Dark Times-Vince Staples

WALL OF PICTURE

The new and maybe? final Vince Staples album is here. Dark Times is the name. It sounds like something that could be heavy, dark (duh) and possibly angry. But in truth I found it to be sad. It’s a like a black feather. Ominous, haunting and also weightless. Much of it’s deeper meanings are found in somewhat random narratives that Staples weaves together into a larger vibe that is universal in it’s solipsism.

First off, let me say that I really like this album. It’s a little perfection- an work of art that uses it’s smaller scale to master it’s intense focus. There’s a lot of reflection and nihilism here. Staples is angry, but not in a screamy way, but rather a quiet, desperate rebuke of….the situation. And the situation varies across this record. This is a good record to think to, but it’s not a record that makes you think about anything good.
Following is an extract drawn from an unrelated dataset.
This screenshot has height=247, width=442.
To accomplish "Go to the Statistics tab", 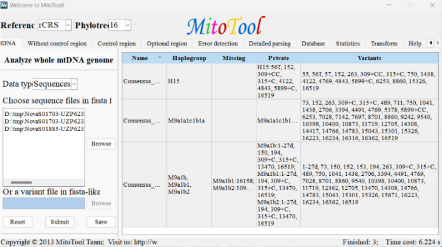I will (x=347, y=44).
“Don’t play with my crip, go play with yo kids bitch.” Vince snarls on “Children’s Song.” This is one of many lines on the record that highlight a disillusionment with women, love, but perhaps most of all, companionship. One of the key points I think this record makes is that Vince is lonely. Not in an angsty emo way, but in a deeper existential way. And that success, or lack of success both drive you apart from where you where and who you were.

This record is moody and that starts with the production. There’s not any “This is hard” type beats per se, but there’s some great, subdued, boom bap style production all over this record, with some G-funk influence and some great samples. There’s good movement in these instrumentals. My favorite beats on this record: the piano line driven “Government Cheese”, the sad guitar woven “Children’s Song”, the equally sad and guitar driven “Shame On The Devil”, and yet another sad keys beat on “Radio.” These aren’t the most advanced beat but they’re really moving beats. The samples in the song “Radio” are weirdly chilling. These songs bleed nostalgia, wistfulness and descent into past lives.

I can’t really talk enough about how sad this record is, or the unique way in which it feels sad. It’s got this unique, nuanced late 20s perspective, that disconnected feeling when you’re too old for college friends and too young to have a family. Vince Staples, a music industry veteran at the age of 31, probably feels way older than a lot of people his age. It’s that helpless disconnect and that loss of youth that permeate this record.

Vince Stapes is cynical, but also somber, slowly, slowly, slowly, drowning in this existential grief that drives the everyday pins and needles narratives of his music. Like, I said, it’s not anger. It’s more like that feeling of eternal burnout, running up against that wall where reality seems about to snap. “We all have our things that could kill us.” Staples said in a presser about the record.

This statement really does address the dark anticipation of loss that’s present all throughout this record. I really like the cut "Radio”, where Vince Staples talks about the nostalgia, and wonders if there really is some purity in it that we lack in today’s world. “A better day was just a stones throw away” he raps on the track. I don’t think he’s wrong. I think there is a sort of hedonism to the digital era that doesn’t exist in analog. So be it.

I don’t know if this is the best Vince Staples album, or even if it’s my favorite one, but I think it’s definitely a big record for him. It’s the book end on a major label deal and a deep and often sad introspection on trauma, angst and growing older. And it sounds really chill, so all of that heaviness feels well dispersed. It’s one of the best records I’ve heard this year. Would recommend.